The floods of 2015 in Chennai, Tamil Nadu, bought the entire city to a stand still. Many were left stranded in their homes and offices for almost three weeks. Nearly 370 lives were lost and an estimated 50 crores worth of property was damaged. Severe rains in a short span of time had resulted in flooding. This washed off more domestic sewage into the Adyar river that is home to nearly 0.98 million people, and is one of the two heavily polluted rivers in Chennai.
Apart from the monumental loss to lives and property, groundwater contamination is one of the long-term impacts of floods. In a recently published study, a team of scientists has studied how badly the groundwater in Chennai was contaminated since the river water inundated wells during floods. This study, published in the journal Scientific Data and funded by the Department of Science and Technology, Government of India, included researchers from Anna University in Chennai, University of Zululand in South Africa, and the National University of Singapore.
“We wanted to know if the city water met the water quality parameters laid down by the Bureau of Indian Standards during and post floods”, says Prof. Lakshmanan Elango at the Department of Geology, Anna University and a co-author of the study. The researchers collected samples at 17 locations along the Adyar river, starting around the Chembarambakkam lake, where the Adyar river originates, up to the seacoast where it finally flows into the Bay of Bengal. The samples were collected on 30th of December 2015 -- two weeks after the floods, and then again on 3rd April 2016 -- 3 months after the floods.

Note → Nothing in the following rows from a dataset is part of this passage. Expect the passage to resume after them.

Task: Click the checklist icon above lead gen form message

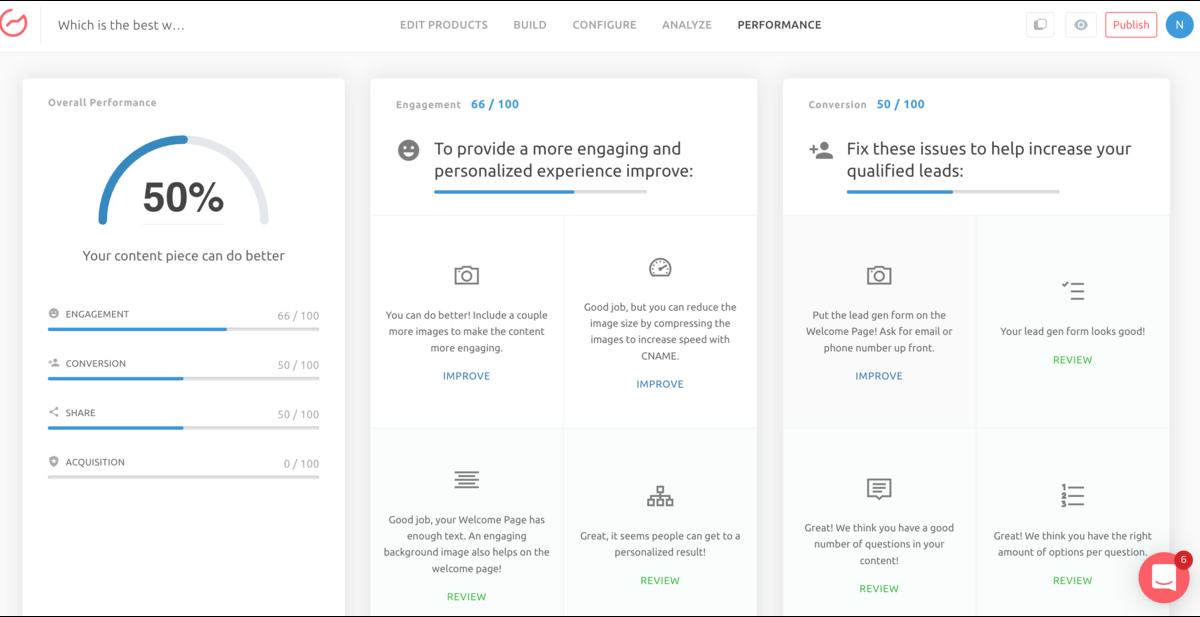Action: click(x=1072, y=291)
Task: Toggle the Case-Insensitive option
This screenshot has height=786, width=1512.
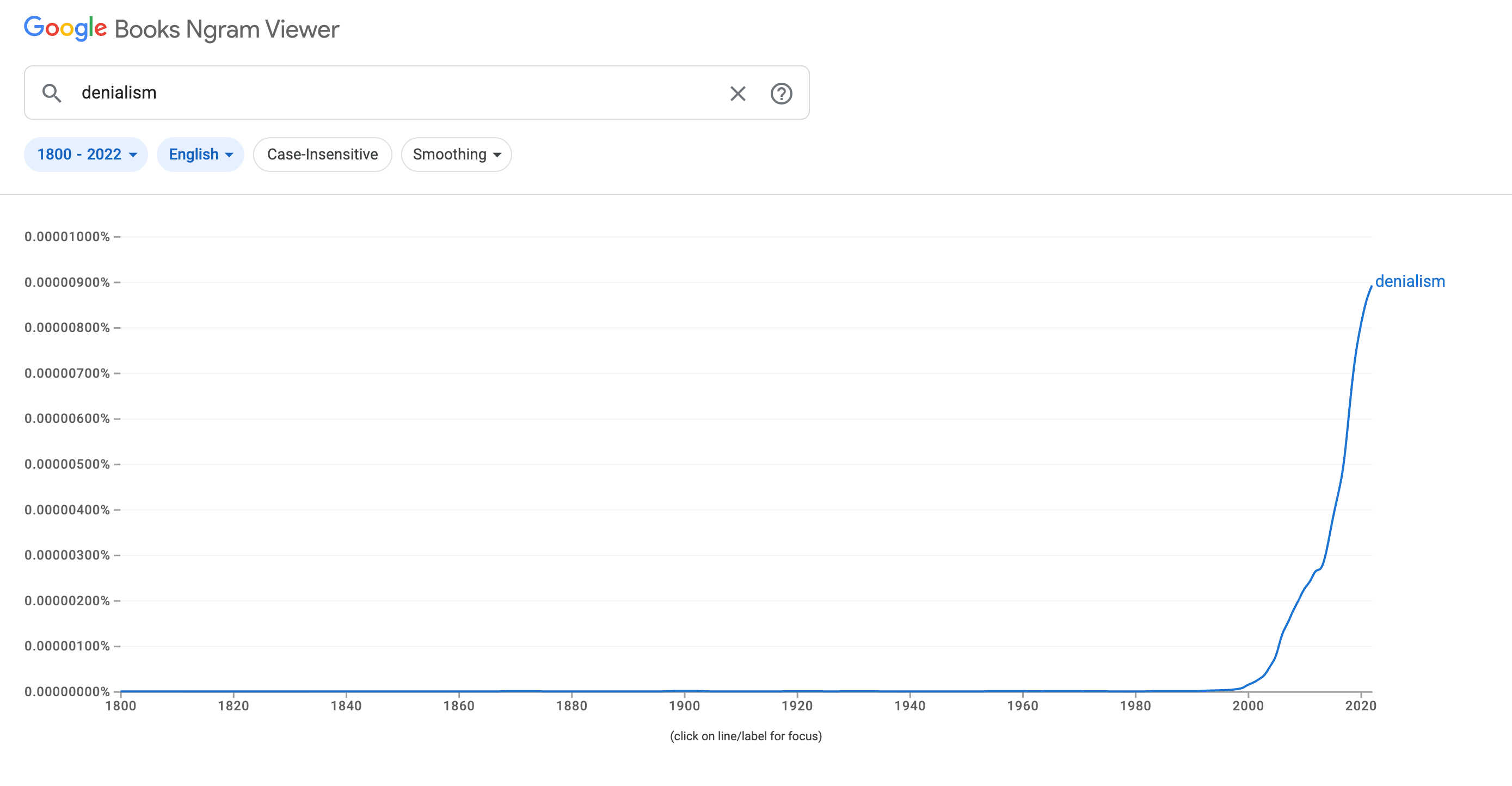Action: (322, 155)
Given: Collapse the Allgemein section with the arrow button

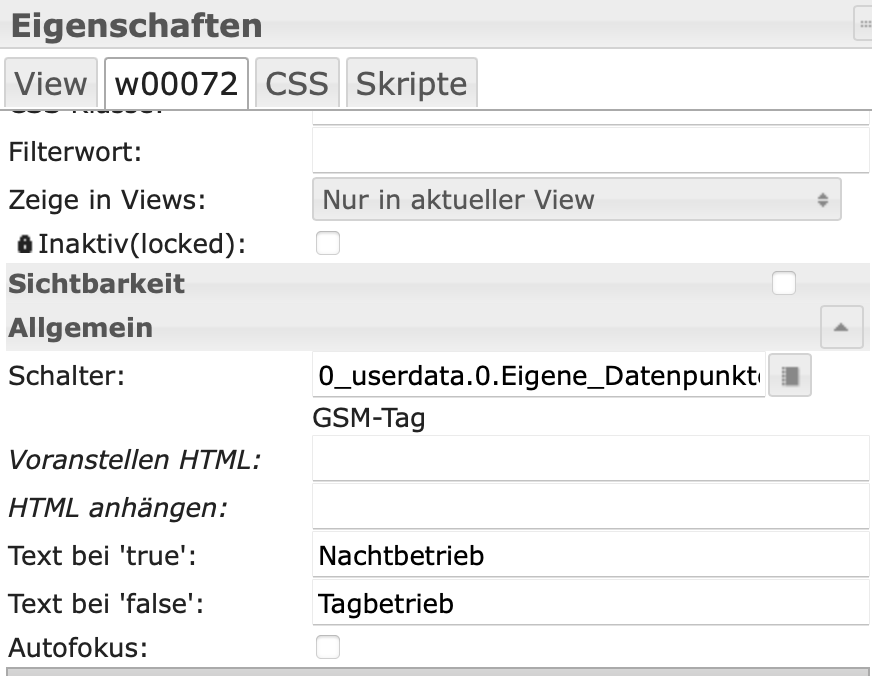Looking at the screenshot, I should pos(841,327).
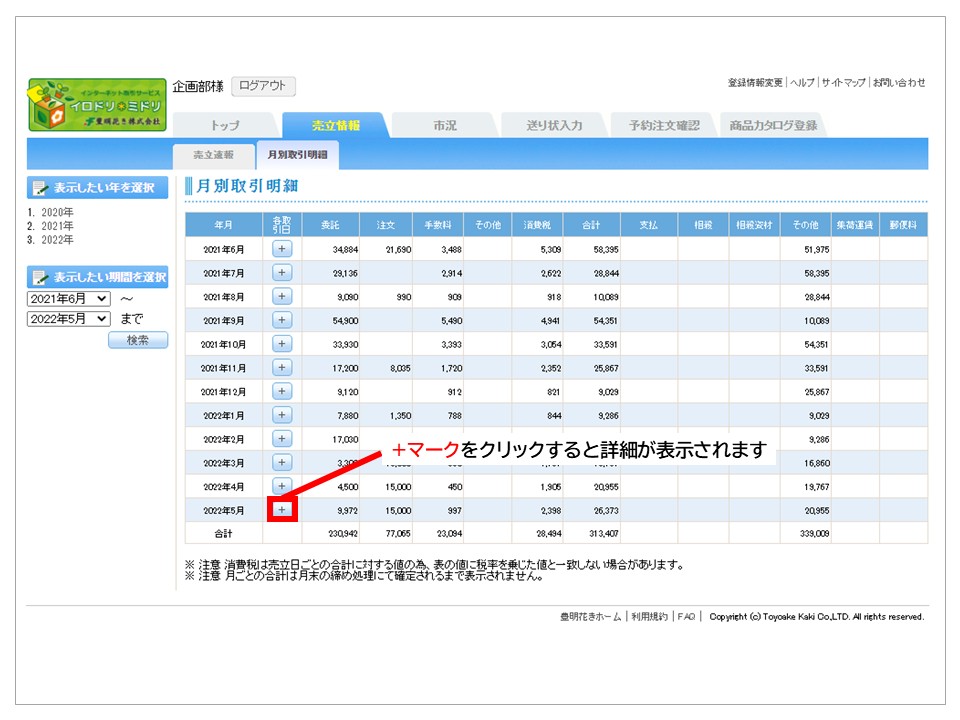This screenshot has width=960, height=720.
Task: Click plus icon for 2022年1月
Action: 282,415
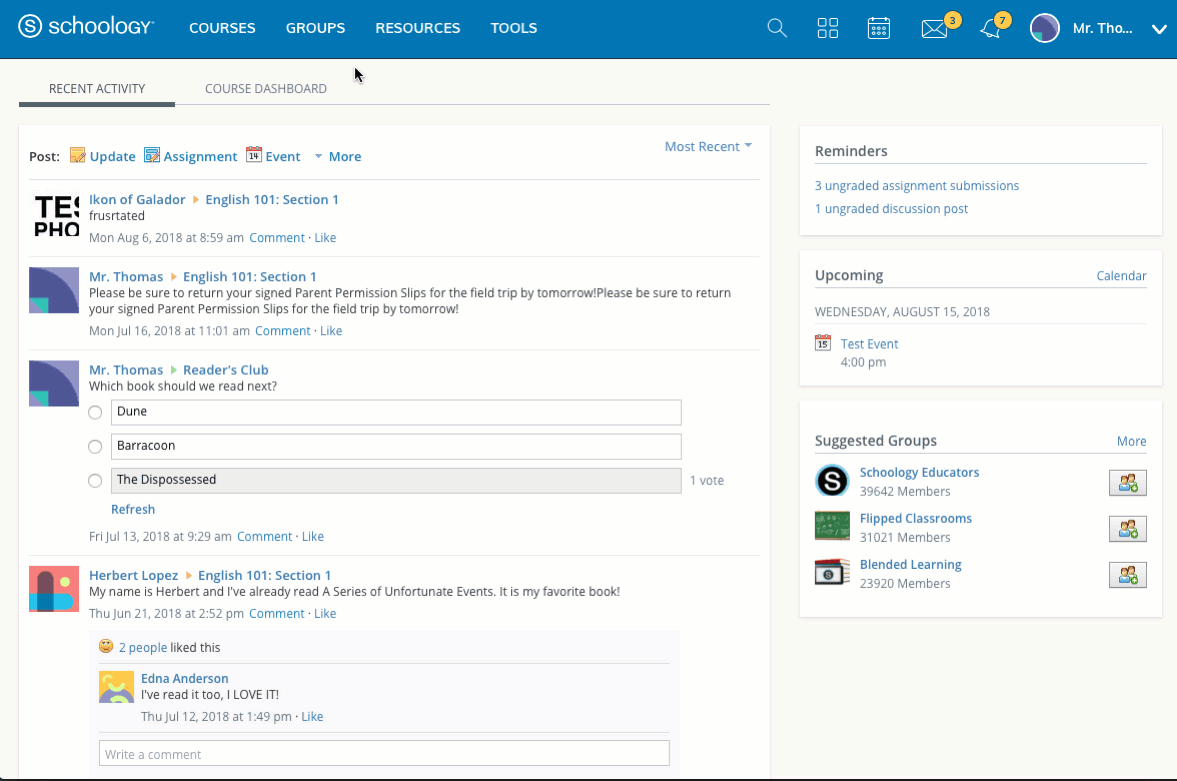Vote for The Dispossessed in the poll

(95, 480)
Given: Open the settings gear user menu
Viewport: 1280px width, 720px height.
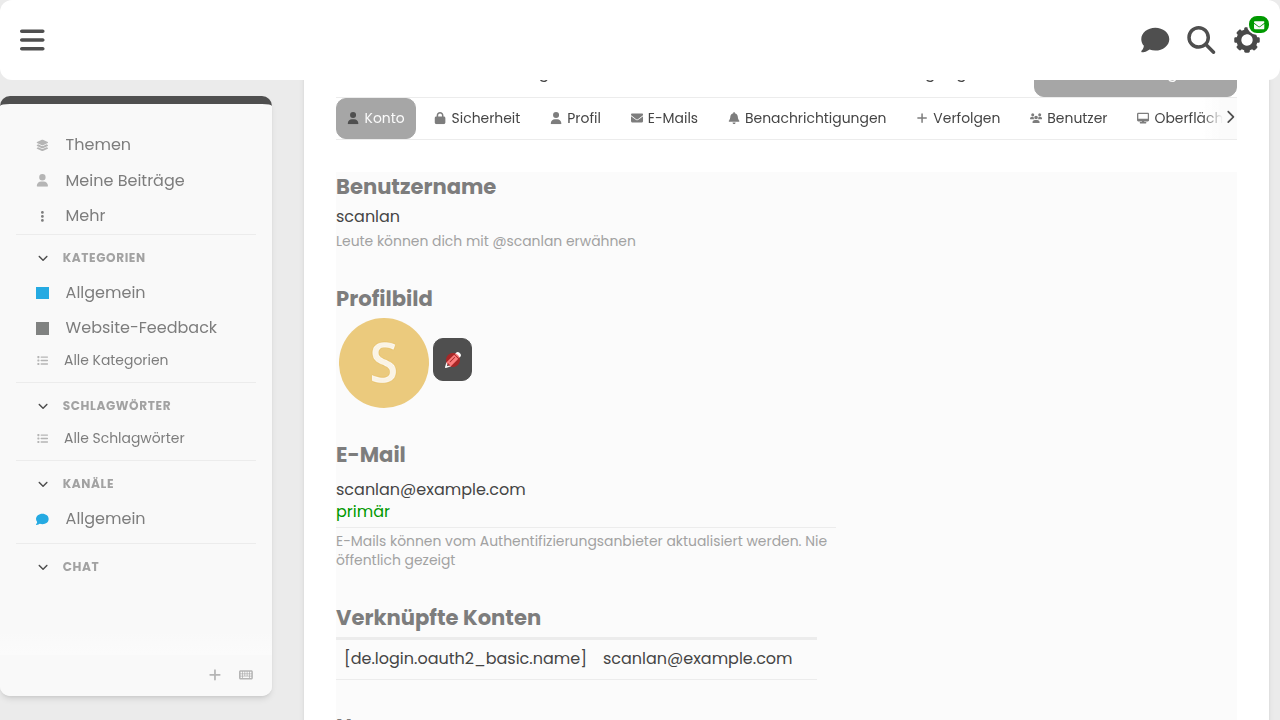Looking at the screenshot, I should 1247,40.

“This would help authorities to take necessary steps to treat water and prevent water-borne diseases like cholera and typhoid, and vector-borne ailments such as dengue, malaria, and encephalitis, from occurring in the future”, adds Prof. Elango, describing the importance of the study. The collected samples were tested for salt and heavy metal concentration, pH, and microbial contents and their susceptibility to available antibiotics. “This information would help assess the effect of floods on the ground water quality of this region”, says Prof. Elango.
The groundwater collection sites were at least a few hundred meters away from dairy farms, garbage bins, septic tanks, and other sources of microbial contamination. The samples were brought to the lab where tests for salts like carbonates, bicarbonates, potassium, calcium, chlorine, magnesium, sodium and sulphate were done. In addition, the samples were screened for heavy metals like aluminum, boron, cadmium, nickel, lead, zinc, chromium, iron, manganese, phosphorus, copper, and lithium.
The water samples were also cultured on a suitable medium to determine the presence of microbes such as Enterobacter, Staphylococcus, Escherichia, Streptococcus, Vibrio, and Salmonella, that are known to cause infections like diarrhoea, dysentery, cholera, and typhoid in humans. These cultures were treated with different doses of antibiotics like ceftriaxone, chloramphenicol, doxycycline, tetracycline, ciprofloxacin, norfloxacin and nalidixic acid, which are routinely used by doctors to treat life-threatening infections.
The scientists found that the groundwater quality post flood had deteriorated considerably. The heavy metal concentration and the microbial load were high compared to the pre-flood levels. They also found that some bacteria that they tested had developed antibiotic resistance. “The bacteria were sensitive to most antibiotics, but some were resistant to nalidixic acid, which was alarming as antibiotic resistance can rapidly spread in the environment”, remarks Prof. Elango about the findings.
The study also showed that bacteria from various sources were more than 99.5% similar in their genetic sequence. “This implied that they must have originated from a single domestic sewage source containing fecal matter. Sewage must have washed off with flood water, which in turn inundated the wells that would have resulted in contaminating the groundwater”, believes Prof. Elango, indicating the potential of such events to impact the microbial quality of groundwater in affected areas for a long time. As the study found, the groundwater quality when re-evaluated in April 2016, was still unsafe for consumption.
The study contributes to our understanding and managing of urban floods, a possibly common phenomenon in the years to come, thanks to climate change and shortcomings of the existing infrastructure. In this backdrop, Prof. Elango shares some advice on how municipal authorities in flood-affected areas could mitigate health hazards -- “The wells must be chlorinated and the public must be warned against consuming groundwater for drinking, at least for some months post floods.”
The researchers plan to conduct these tests again to check on the quality of groundwater. “Since chlorination was done by the city authorities post floods, we are now planning to retest the groundwater in November this year to see what the present status is”, signs off Prof. Elango.